RBI envisions fourfold growth in digital transactions by 2021
What’s in news?
- Over 100% average annualised growth in UPI, IMPS likely
- The Reserve Bank of India (RBI) has envisaged four times growth in digital transaction in two years, in the payment system vision document for 2019-2021 released on Wednesday.
- Payment Systems Vision 2021, with its 36 specific action points and 12 specific outcomes, aims to achieve a ‘highly digital’ and ‘cash-lite’ society through the goal posts of competition, cost effectiveness, convenience and confidence (4Cs).
- The RBI expects accelerated growth in individual retail electronic payment systems, both in terms of number of transactions and increased availability.
- Payment systems like UPI and IMPS are likely to register average annualised growth of over 100%, and NEFT at 40%, over the vision period. “The number of digital transactions is expected to increase more than four times from 2,069 crore in December 2018 to 8,707 crore in December 2021,” the document said.
- A 35% growth has been targeted in use of digital modes of payment for purchase of goods and services through increase in debit card transactions at point-of-sale terminals during the vision period.
- Use of debit cards in PoS transactions is expected to be at least 44% of total debit card transactions.
- “In value terms, it is 15.2% in 2018-19 (5.2% in 2014-15) which is expected to be 22% by end 2021,” it said.
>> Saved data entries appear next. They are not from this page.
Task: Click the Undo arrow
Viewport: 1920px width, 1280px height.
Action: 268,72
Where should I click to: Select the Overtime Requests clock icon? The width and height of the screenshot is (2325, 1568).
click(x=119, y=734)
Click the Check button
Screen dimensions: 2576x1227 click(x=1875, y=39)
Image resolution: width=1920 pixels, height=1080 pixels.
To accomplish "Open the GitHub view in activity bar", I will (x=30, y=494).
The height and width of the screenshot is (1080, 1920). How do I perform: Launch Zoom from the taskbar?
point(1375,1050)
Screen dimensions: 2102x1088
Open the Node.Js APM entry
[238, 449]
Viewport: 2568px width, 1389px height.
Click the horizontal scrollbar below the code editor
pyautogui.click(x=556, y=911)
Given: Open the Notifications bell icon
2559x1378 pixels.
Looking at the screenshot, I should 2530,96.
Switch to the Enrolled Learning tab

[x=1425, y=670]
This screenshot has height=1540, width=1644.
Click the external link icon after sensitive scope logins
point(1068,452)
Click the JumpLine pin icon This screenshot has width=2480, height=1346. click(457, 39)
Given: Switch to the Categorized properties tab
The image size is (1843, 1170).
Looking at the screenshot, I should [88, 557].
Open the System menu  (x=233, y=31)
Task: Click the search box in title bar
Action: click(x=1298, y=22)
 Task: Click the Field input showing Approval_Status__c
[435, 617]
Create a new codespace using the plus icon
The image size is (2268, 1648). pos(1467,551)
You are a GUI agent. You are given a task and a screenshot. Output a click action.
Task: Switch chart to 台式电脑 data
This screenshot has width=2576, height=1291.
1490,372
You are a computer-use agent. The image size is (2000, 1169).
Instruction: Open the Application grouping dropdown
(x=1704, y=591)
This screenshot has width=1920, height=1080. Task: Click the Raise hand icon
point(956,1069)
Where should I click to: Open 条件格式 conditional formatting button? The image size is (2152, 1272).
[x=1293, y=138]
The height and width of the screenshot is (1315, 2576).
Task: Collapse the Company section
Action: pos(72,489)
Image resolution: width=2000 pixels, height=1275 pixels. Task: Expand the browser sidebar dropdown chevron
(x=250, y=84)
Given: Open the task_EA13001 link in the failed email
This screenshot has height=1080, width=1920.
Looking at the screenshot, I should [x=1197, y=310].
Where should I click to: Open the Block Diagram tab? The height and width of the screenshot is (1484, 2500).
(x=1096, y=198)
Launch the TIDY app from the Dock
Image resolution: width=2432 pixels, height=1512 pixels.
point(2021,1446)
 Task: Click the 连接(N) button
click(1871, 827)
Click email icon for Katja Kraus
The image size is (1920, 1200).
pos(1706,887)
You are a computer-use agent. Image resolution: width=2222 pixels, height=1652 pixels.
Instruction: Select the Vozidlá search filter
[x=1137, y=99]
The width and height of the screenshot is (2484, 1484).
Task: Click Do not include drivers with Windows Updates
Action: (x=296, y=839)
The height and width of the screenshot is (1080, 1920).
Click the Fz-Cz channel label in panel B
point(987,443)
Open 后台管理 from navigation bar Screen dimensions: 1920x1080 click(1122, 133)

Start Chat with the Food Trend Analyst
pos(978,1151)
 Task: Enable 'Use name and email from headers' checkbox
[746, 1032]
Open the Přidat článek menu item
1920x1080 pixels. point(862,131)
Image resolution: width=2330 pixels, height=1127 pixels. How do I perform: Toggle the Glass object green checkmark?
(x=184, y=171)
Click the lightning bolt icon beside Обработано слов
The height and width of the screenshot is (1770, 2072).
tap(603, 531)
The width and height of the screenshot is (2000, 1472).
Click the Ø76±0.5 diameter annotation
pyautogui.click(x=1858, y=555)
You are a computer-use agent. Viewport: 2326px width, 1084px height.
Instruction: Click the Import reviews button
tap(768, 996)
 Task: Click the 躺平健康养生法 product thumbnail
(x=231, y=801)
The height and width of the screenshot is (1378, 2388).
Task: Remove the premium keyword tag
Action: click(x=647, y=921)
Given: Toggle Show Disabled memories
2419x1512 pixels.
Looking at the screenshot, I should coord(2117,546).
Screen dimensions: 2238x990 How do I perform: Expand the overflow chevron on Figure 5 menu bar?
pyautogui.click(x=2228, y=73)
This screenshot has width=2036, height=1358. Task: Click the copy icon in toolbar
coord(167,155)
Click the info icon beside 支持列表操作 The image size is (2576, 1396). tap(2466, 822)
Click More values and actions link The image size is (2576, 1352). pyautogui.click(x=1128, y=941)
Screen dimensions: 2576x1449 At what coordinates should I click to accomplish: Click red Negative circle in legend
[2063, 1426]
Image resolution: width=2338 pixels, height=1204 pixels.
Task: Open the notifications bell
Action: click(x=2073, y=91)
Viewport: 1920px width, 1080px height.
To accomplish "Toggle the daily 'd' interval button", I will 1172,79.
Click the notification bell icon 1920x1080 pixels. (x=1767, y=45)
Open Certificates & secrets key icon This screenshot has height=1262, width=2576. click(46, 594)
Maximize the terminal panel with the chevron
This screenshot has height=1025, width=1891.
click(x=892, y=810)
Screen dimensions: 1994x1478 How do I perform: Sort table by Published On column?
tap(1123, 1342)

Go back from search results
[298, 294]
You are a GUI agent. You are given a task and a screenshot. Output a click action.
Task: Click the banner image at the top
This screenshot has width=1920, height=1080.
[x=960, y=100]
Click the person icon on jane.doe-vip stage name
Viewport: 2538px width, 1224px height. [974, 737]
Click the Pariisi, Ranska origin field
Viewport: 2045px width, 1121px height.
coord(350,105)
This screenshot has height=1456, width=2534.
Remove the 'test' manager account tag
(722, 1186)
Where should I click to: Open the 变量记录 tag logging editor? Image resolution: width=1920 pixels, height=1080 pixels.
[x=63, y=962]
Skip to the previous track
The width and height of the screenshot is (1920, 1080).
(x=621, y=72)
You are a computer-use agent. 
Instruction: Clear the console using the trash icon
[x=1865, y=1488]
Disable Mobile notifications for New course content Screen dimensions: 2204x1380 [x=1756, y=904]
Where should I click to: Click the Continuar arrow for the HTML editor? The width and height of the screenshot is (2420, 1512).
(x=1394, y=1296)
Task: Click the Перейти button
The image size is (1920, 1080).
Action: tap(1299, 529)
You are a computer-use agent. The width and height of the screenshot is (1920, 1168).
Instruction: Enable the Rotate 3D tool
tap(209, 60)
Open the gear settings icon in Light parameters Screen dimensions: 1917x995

It is expected that there will be 5 million PoS machines by 2021. Mobile based transaction are projected to increase by 50%, considering lower base.
No specific target
- Interestingly, no specific target has been considered for reducing cash in circulation.
- “While no specific target is considered for cash in circulation, the enhanced availability of PoS infrastructure is expected to reduced demand for cash and thus, over time, achieve reduction in Cash in Circulation (CIC) as a percentage of GDP,” the document said.
Cash lite economy
- A Cash-lite economy is an economy whereby there is reduction in the high usage/volume of cash in circulation. It encourages the use of electronic payment channels and reduces the cost of cash production and transportation.